Data sources used: Everything came from https://www.ulta.com, more specifically, the primary Eye, Lip, Face, and Tools pages.
Q: How is the code structured? A: My code uses four main functions to retrieve the data from online or the cache and to create a database out of it. The getAllProdType() function takes in the category of product and returns a list of tuples. Each tuple contains in depth product information for one product.
The JsonFileCreator() function creates the JSON file (named allprodlist.json) that is later used to create the database — basically, it stores the data received from the getAllProdType() function in a file outside of the main ulta.py file so that the information can be accessed apart from it. Apart from the last two functions that create the actual databases, I also have four plotly functions.
The general way to run this program would be to open up the ulta.py file in terminal and run it. Typing help displays all the commands that can be made. products allows the user to choose from one of two in-terminal data visualizations by using generalprod and brand, including general information about a specified number of products and the average star rating of all brands. generalprod and brand can only be used once products has been inputted.

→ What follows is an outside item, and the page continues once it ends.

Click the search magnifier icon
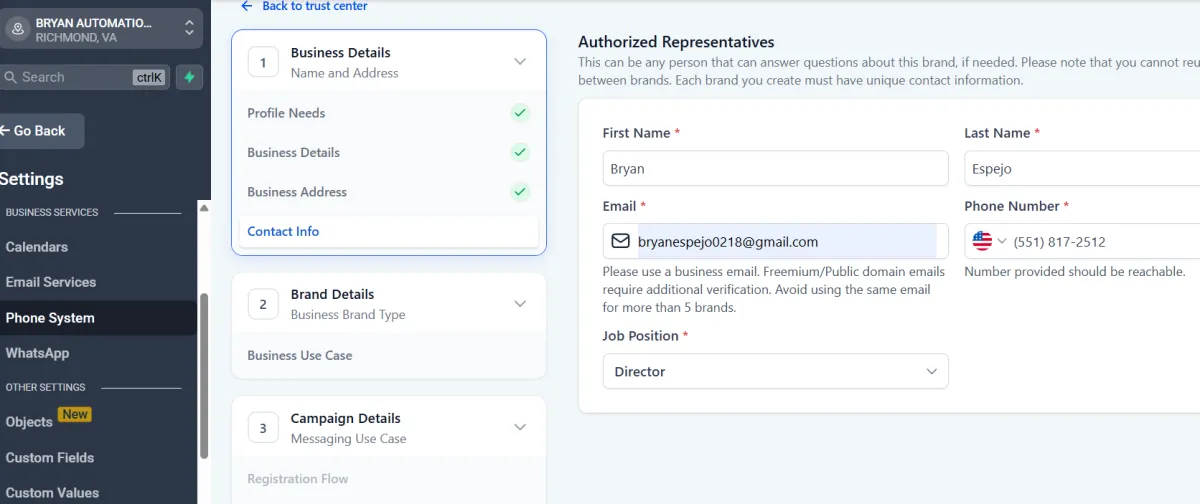The image size is (1200, 504). 9,77
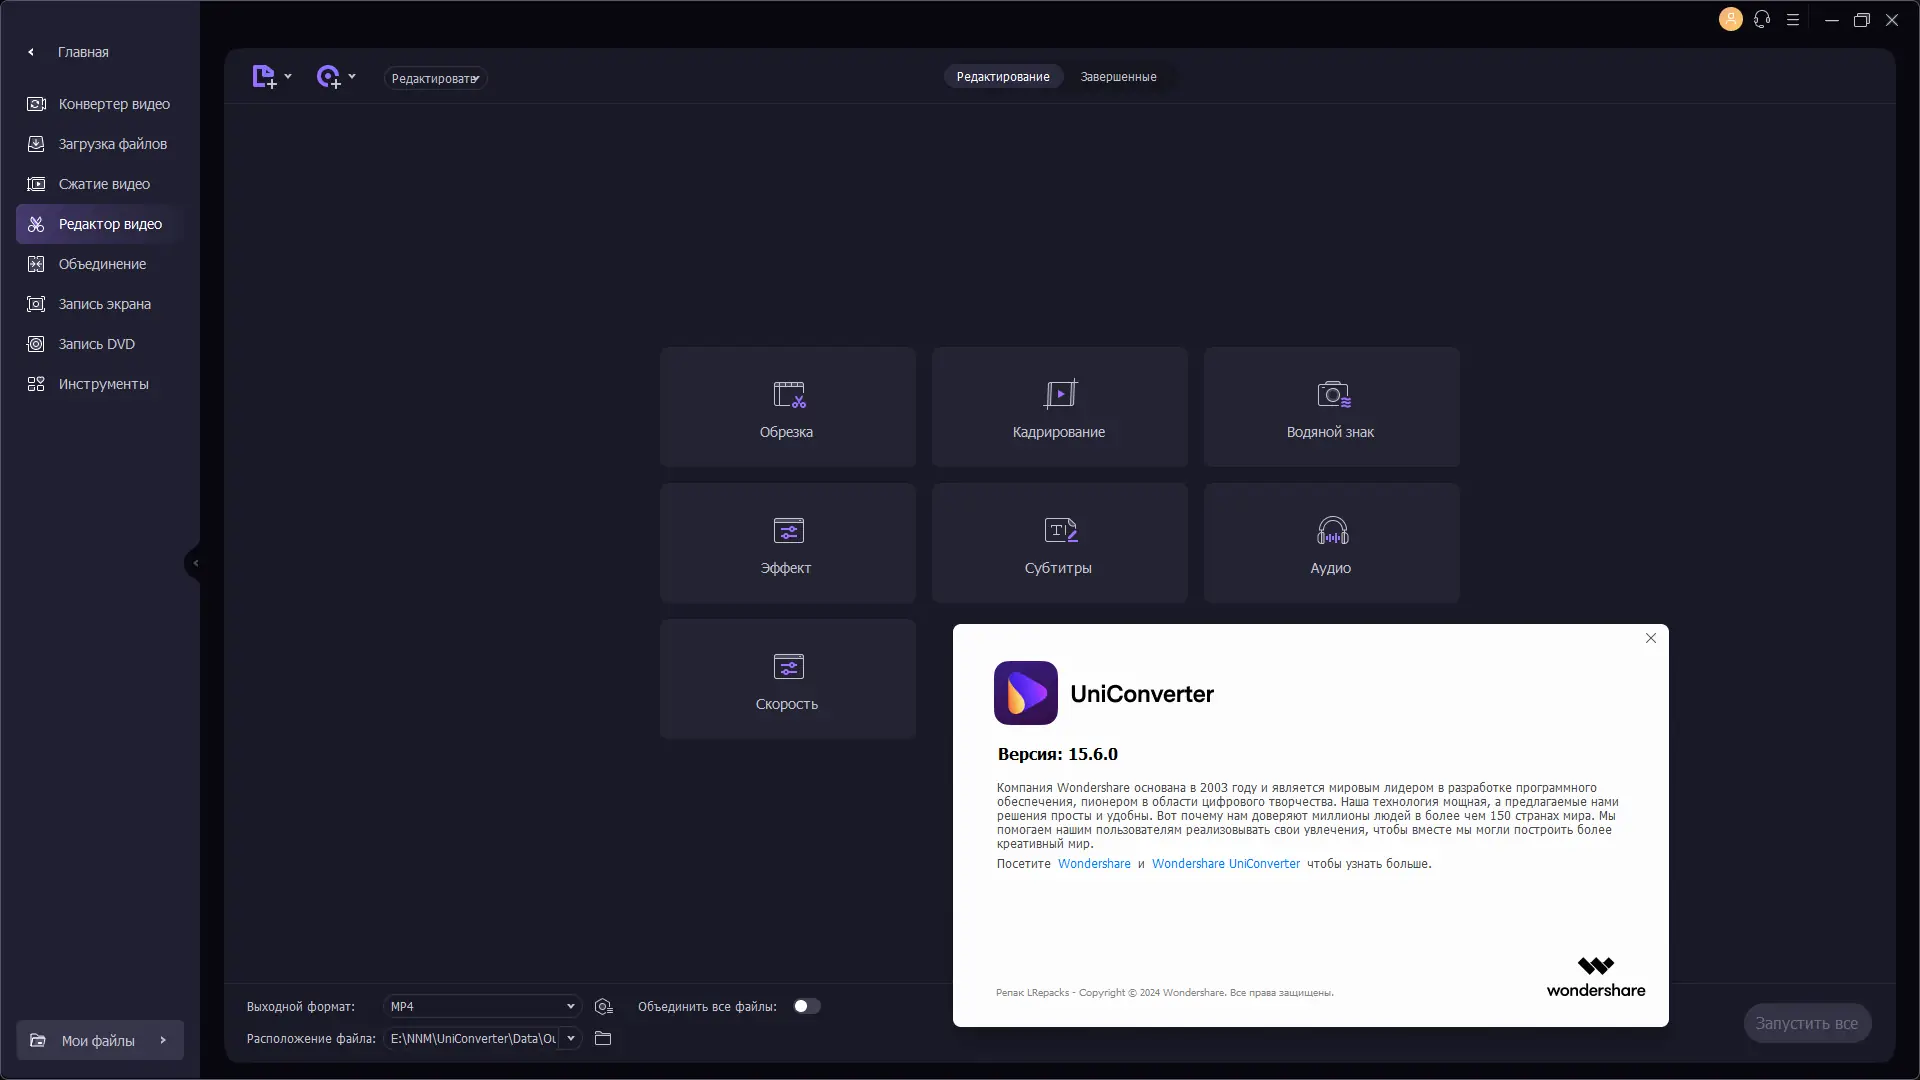Screen dimensions: 1920x1080
Task: Open the Скорость speed tool
Action: tap(787, 679)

avbrand, ozcost, starcost and numrec all open up plotly displays on the web browser.
If you would like to recreate the database from scratch (strongly advised against because it takes over an hour to do so due to the sheer number of requests that must be made), you must first comment out the activeFunc() function then uncomment JsonFileCreator(), init_db(DBNAME), and fillthings().
General info about the files within this repository:
- ulta.py is the MAIN FILE. Run this to get the finished project.
- test.py is the TEST FILE. Run this to get the tests.
- ultadata.db is the DATABASE file. If you delete this file, it will take a really long time to remake it.
- allprodlist.json is a file that is used to make the database file.
- cache.json — this file is not up to date because Github would not let me push my full cache to the server because it's so large (almost 800 mb!)